▶ _Problem to work on_
In the data below, swap "Image resolution" for "Image dimensions" and write out everything from the line containing "pixels, height=744 pixels." down to the line containing "What do you see at coordinates (986, 774)", with nothing else changed.

Stored data entries:
◆ ◆ ◆ ◆

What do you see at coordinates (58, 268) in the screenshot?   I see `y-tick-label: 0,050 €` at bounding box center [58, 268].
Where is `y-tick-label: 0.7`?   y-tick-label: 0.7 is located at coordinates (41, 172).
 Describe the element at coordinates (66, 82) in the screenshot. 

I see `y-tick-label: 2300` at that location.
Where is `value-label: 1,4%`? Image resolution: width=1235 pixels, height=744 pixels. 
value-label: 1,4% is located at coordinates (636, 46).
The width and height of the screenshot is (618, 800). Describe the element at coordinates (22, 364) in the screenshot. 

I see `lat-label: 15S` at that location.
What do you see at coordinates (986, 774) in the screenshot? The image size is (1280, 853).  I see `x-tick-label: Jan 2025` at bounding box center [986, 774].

◆ ◆ ◆ ◆

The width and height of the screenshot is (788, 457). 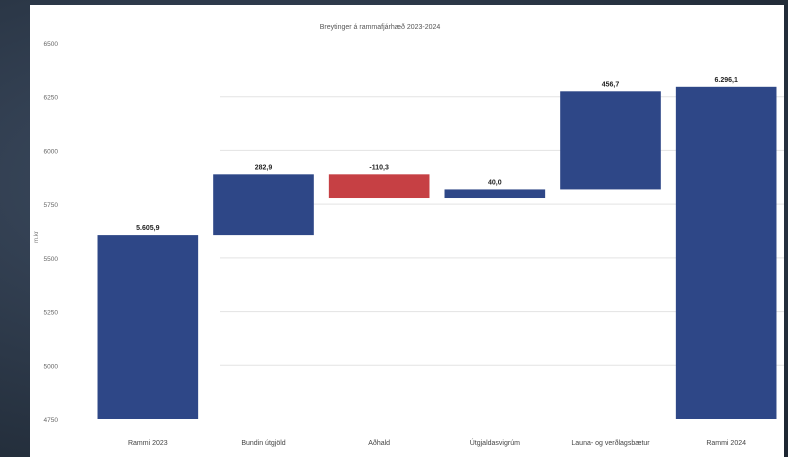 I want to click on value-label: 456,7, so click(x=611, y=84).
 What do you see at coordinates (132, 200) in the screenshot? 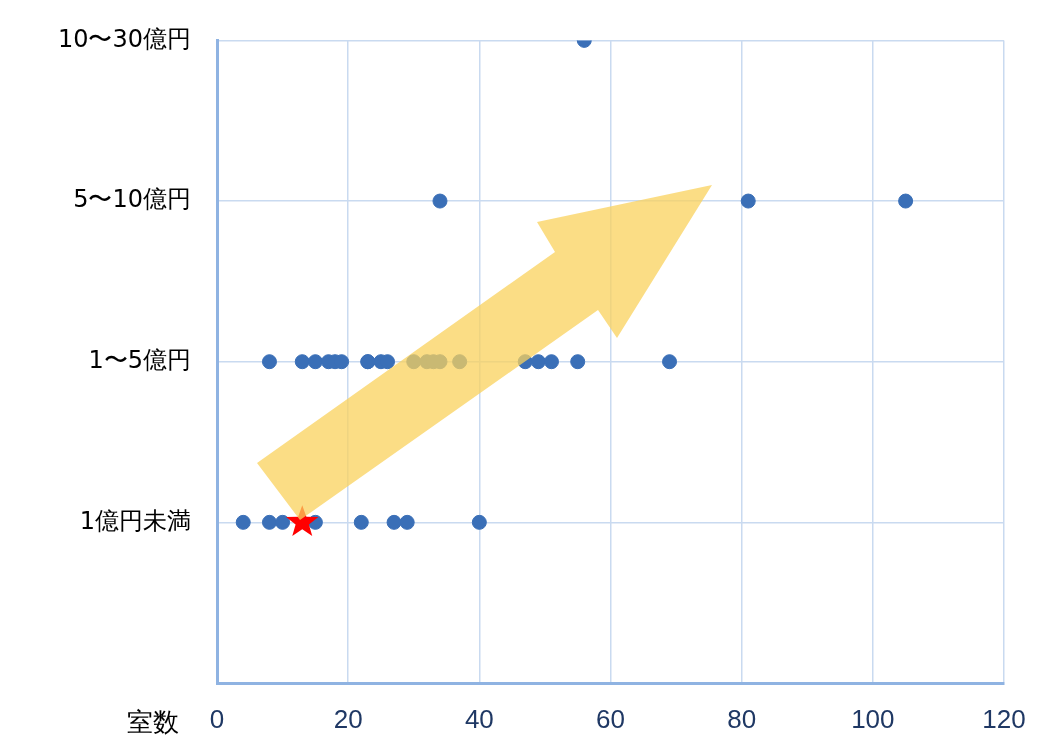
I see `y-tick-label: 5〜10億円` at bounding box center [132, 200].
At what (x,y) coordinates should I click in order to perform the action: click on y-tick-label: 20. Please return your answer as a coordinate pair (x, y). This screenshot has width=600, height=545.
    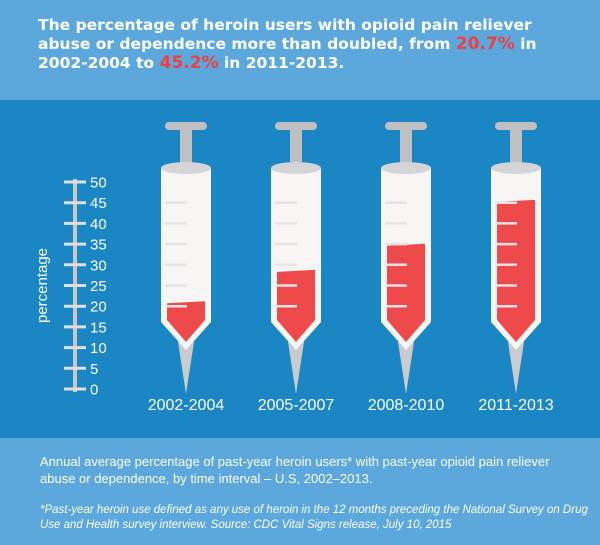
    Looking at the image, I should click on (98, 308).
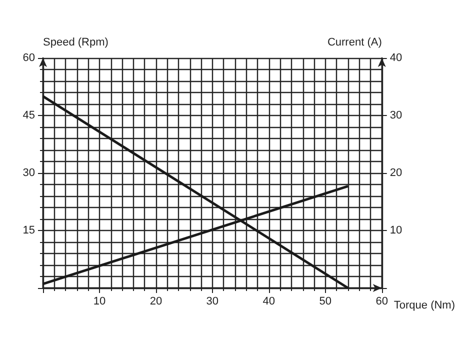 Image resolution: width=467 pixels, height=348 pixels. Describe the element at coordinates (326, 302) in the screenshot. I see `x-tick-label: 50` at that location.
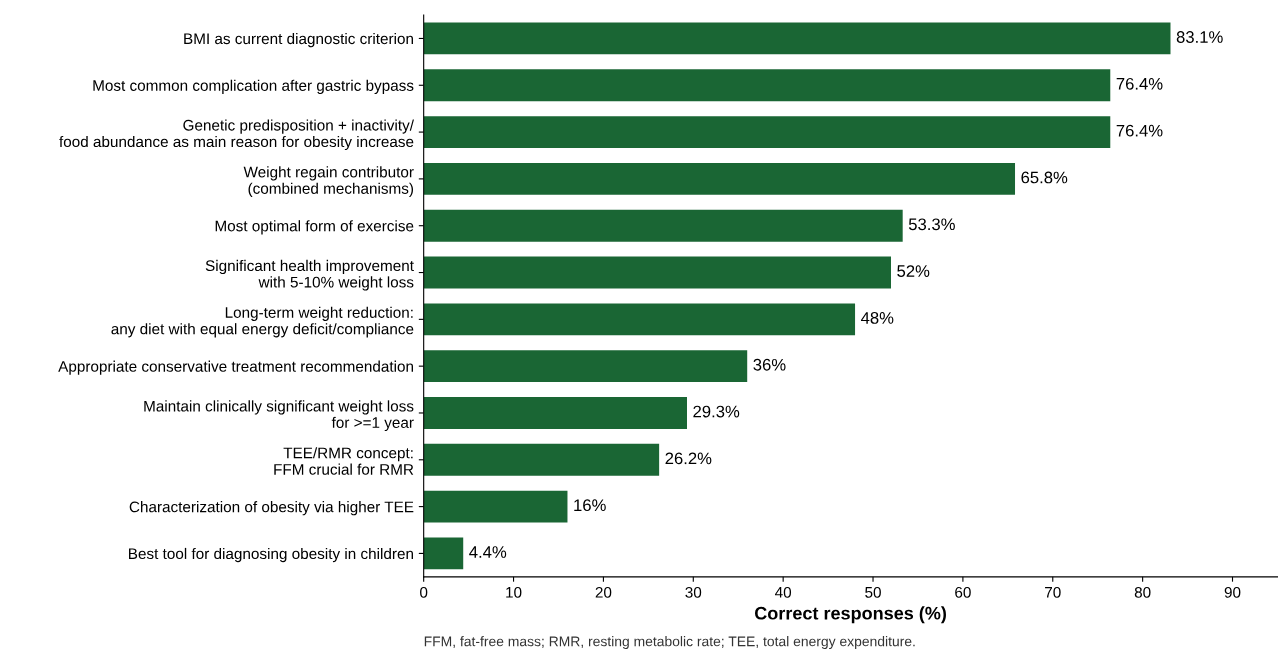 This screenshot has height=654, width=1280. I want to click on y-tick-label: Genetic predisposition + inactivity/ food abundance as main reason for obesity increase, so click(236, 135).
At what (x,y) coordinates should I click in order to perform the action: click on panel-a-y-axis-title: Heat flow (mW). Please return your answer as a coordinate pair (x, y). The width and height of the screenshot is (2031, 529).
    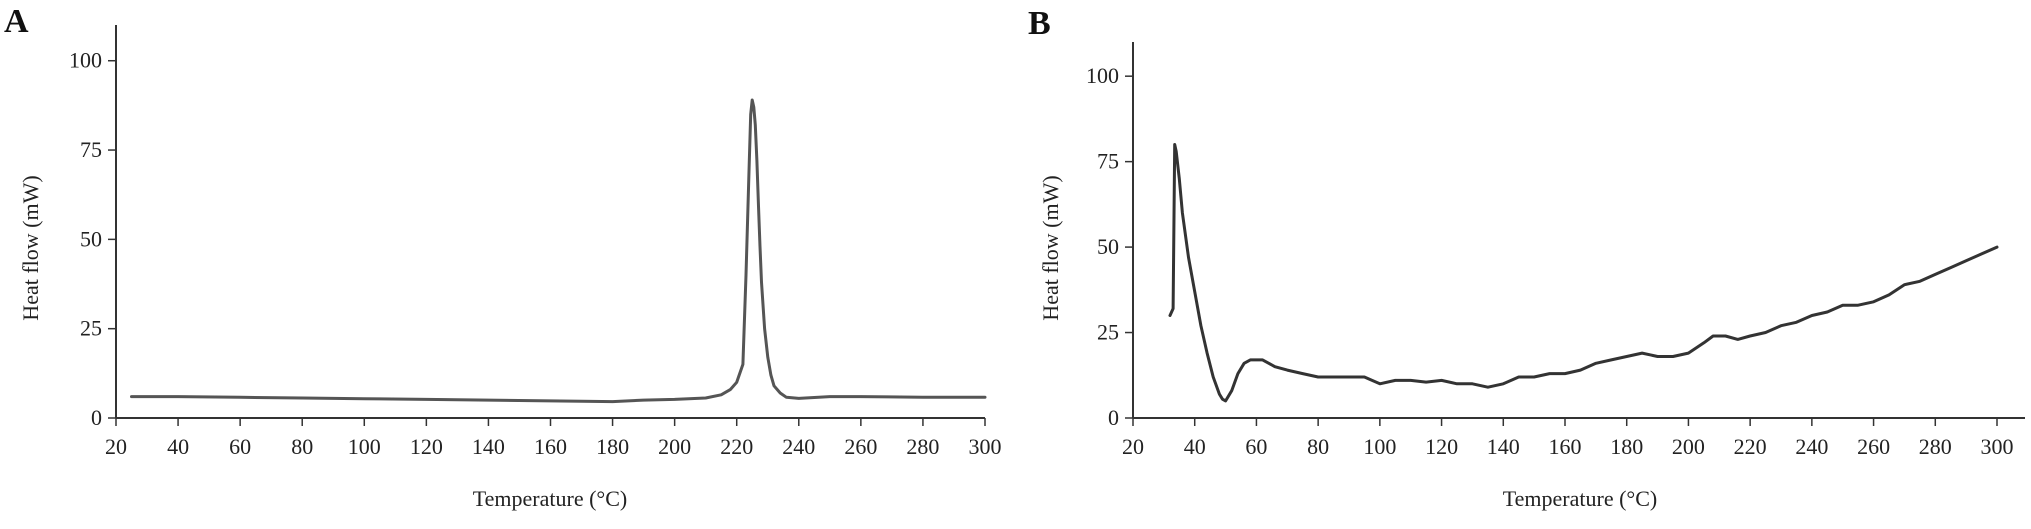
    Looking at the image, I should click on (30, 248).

◆ ◆ ◆ ◆

▶ _Solved problem_
Where is `value-label: 1,4%`? Image dimensions: width=1235 pixels, height=744 pixels. 
value-label: 1,4% is located at coordinates (636, 46).
The width and height of the screenshot is (618, 800). Describe the element at coordinates (22, 364) in the screenshot. 

I see `lat-label: 15S` at that location.
What do you see at coordinates (986, 774) in the screenshot? The image size is (1280, 853).  I see `x-tick-label: Jan 2025` at bounding box center [986, 774].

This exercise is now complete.